Task prompt:
The answer must be an exact copy of the lines from the one containing "Click the mesh icon beside poly_sphere_01" through the last line of the records, with the pictures left out.

Stored data
● ● ●

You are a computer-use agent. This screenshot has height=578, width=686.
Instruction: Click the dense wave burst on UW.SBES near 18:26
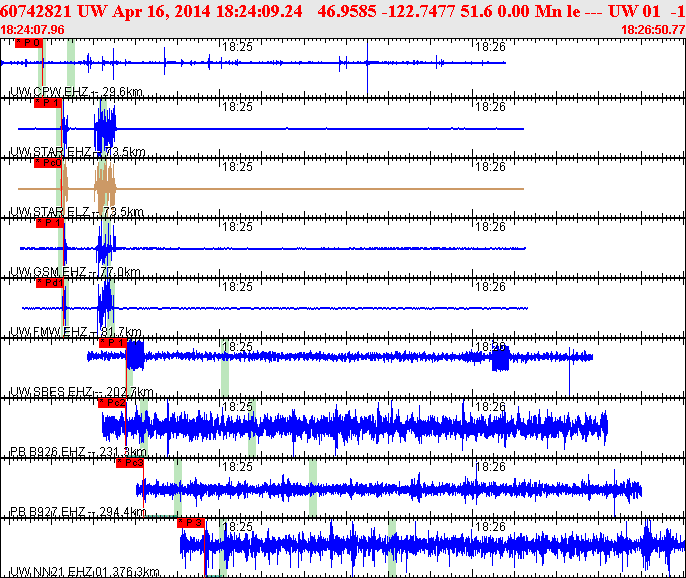[x=500, y=357]
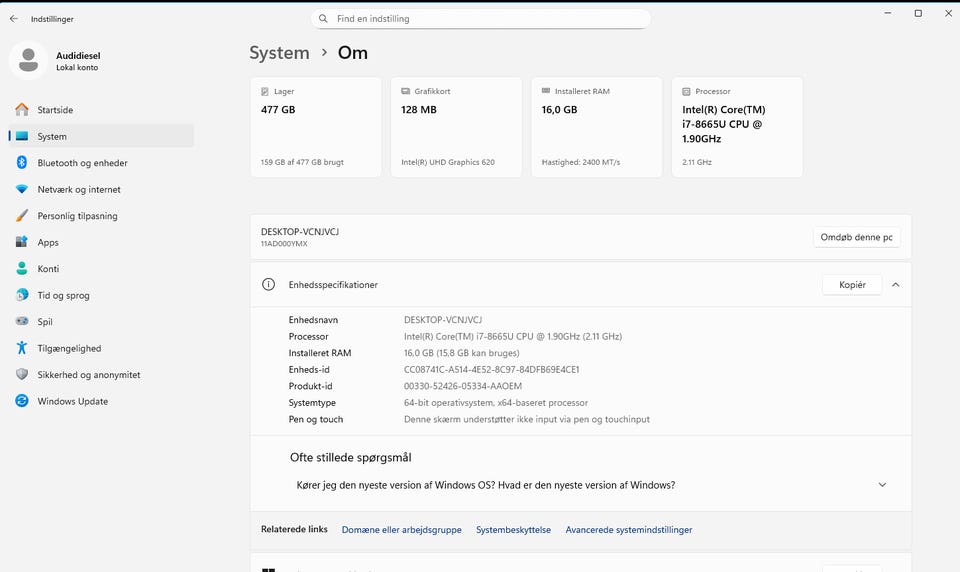The image size is (960, 572).
Task: Click the Kopiér button
Action: tap(852, 285)
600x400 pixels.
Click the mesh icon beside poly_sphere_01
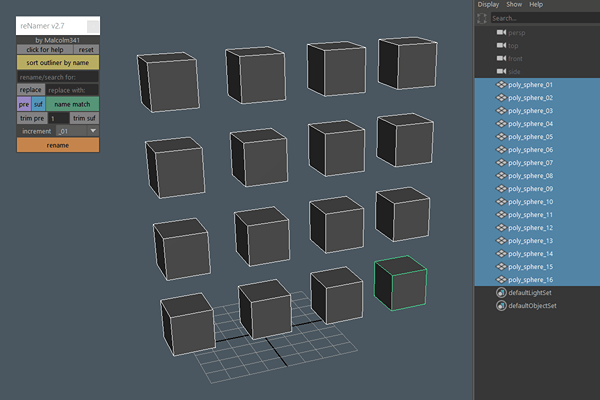tap(502, 85)
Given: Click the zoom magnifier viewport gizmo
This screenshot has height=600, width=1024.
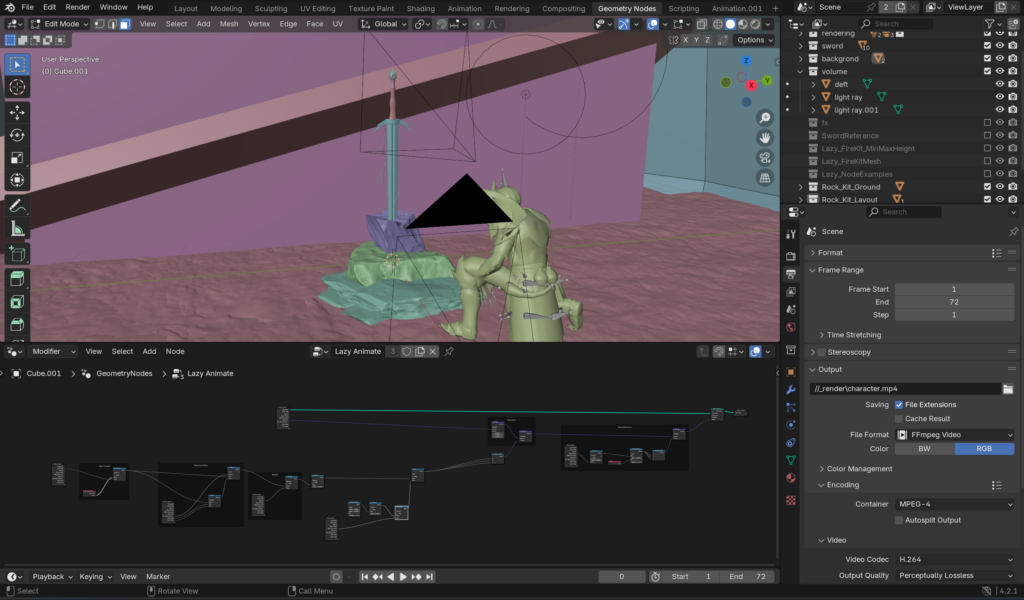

● ● ●

Solution for this task:
Click the mesh icon beside poly_sphere_01
tap(502, 85)
Given: Click the zoom magnifier viewport gizmo
This screenshot has height=600, width=1024.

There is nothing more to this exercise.